1.2        Prior to takeoff, the functionality of the SAMM application was evaluated taxiing along various taxi ways enroute to the departure runway. The airport surface moving map is automatically displayed on the CDTI with own-ship clearly designated. The CDTI provides a heading up or track up display of traffic relative to own-ship.

 

            Individual traffic targets are selected on the CDTI. When the target is selected, the flights’ ID, aircraft category, range from own-ship, and ground speed is displayed. The selected traffic can then be “coupled” to a specific application such as M&S and CAVS.  Once “coupled”, the Target Distance and Differential Ground Speed are displayed on the AGD (mounted in the space preciously occupied by the DDRMI) and CDTI.

 

            The A330 followed the A320 to a point 300 NM west of CLT to simulate an “oceanic” leg in the North Atlantic. During the climb and enroute portion, the In-Trail Procedure (ITP) function was evaluated. The SafeRoute system provides the situational awareness of surrounding traffic to the flight crew.  This enabled the crew to request several ITP maneuvers from ATC and monitor the traffic during the maneuver on the CDTI.

 

            The two aircraft made opposing 180° turns to commence converging routes to intercept the RNAV arrival back to CLT. ATC gave spacing instructions to both aircraft. The Merging and Spacing function is designed to facilitate the workload during descent and arrival phase of the flight. It provides a command speed, displayed on the AGD, which enables the flight crew to make speed adjustments via the FCU to achieve and maintain a fixed spacing behind the coupled aircraft. The M&S function is activated when the own-ship and traffic to follow (TTF) aircraft are on the same lateral flight path or flying toward a common merge point on the NAV display.

 

            The CDTI Assisted Visual Separation function was evaluated while flying multiple visual approaches landing south at CLT. The A320 was designated as TTF by ATC and was coupled on the CDTI using ATC provided bearing, distance, and flight ID. CAVS assisted the flight crew to establish and maintain visual contact with the TTF. It provides Target Distance and Differential Ground Speed on the AGD. 

 

1.3        The ACSS SafeRoute system is hosted on the previously certified TCAS 3000SP, TCAS II.  TCAS Traffic Displays will not display ground traffic. Ground traffic is displayed on the CDTI.  The TCAS Traffic Displays uses standard TCAS symbology for both TCAS only traffic and ADS-B Out equipped traffic.

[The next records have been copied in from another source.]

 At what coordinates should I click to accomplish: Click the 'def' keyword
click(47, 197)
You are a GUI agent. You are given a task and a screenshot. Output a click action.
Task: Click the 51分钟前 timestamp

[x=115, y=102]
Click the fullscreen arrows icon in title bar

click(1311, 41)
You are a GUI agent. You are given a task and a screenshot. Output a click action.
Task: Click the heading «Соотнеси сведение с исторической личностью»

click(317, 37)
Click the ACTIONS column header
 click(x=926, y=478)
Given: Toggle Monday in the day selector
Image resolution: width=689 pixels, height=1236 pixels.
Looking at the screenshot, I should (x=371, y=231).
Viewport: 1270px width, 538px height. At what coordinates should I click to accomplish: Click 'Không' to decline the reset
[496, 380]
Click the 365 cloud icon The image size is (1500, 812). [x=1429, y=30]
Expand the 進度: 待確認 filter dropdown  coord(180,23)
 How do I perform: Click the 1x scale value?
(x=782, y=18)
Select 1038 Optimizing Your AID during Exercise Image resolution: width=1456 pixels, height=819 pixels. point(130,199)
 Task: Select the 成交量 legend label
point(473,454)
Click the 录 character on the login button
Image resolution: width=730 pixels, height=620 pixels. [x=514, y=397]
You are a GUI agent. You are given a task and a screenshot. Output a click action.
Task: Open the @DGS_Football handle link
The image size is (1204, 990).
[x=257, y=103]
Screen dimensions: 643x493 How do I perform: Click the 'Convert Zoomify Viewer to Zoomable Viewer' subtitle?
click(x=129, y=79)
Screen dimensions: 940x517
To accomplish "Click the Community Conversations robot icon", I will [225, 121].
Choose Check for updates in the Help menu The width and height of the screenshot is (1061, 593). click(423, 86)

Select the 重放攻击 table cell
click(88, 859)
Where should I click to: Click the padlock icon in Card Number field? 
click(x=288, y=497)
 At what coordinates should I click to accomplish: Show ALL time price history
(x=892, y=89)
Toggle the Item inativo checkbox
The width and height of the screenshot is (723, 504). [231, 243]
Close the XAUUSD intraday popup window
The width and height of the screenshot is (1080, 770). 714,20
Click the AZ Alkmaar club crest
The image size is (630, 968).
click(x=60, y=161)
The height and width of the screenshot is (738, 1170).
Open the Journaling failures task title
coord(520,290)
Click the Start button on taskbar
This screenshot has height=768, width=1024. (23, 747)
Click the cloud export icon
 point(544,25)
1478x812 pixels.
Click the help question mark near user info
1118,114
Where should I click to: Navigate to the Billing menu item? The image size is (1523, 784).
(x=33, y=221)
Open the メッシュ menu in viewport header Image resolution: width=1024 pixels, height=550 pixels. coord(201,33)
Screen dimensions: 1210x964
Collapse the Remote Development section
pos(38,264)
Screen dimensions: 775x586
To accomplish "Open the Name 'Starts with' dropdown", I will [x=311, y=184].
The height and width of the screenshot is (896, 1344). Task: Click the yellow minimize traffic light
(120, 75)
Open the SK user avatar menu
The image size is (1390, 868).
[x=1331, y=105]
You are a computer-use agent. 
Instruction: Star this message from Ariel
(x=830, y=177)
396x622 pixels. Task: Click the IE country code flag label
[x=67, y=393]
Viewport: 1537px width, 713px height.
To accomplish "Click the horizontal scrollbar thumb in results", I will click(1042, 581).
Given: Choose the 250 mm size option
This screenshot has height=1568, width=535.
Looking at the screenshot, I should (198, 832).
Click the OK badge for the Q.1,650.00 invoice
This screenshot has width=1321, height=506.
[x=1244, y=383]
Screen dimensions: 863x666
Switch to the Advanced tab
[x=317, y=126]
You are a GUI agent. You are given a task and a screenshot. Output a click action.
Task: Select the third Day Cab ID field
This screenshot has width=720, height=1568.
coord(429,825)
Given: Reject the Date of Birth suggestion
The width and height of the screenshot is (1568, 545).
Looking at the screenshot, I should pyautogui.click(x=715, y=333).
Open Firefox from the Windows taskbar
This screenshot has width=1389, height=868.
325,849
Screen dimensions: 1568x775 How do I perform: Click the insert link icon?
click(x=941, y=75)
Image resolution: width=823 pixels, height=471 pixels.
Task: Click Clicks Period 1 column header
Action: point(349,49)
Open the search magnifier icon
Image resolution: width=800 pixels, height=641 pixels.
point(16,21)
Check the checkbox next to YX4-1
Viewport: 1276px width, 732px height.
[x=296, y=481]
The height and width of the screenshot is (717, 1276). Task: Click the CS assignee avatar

The CDTI uses standard TCAS symbology for TCAS-only traffic but uses enhanced symbology for ADS-B Out equipped traffic. Refer to the SafeRoute Pilot’s guide for a complete description of the symbology used on the CDTI.

 

2.0 Training, Checking, and Currency

 

            There are no changes, exceptions or additions to the information listed in the main body of the       Operational Suitability Report.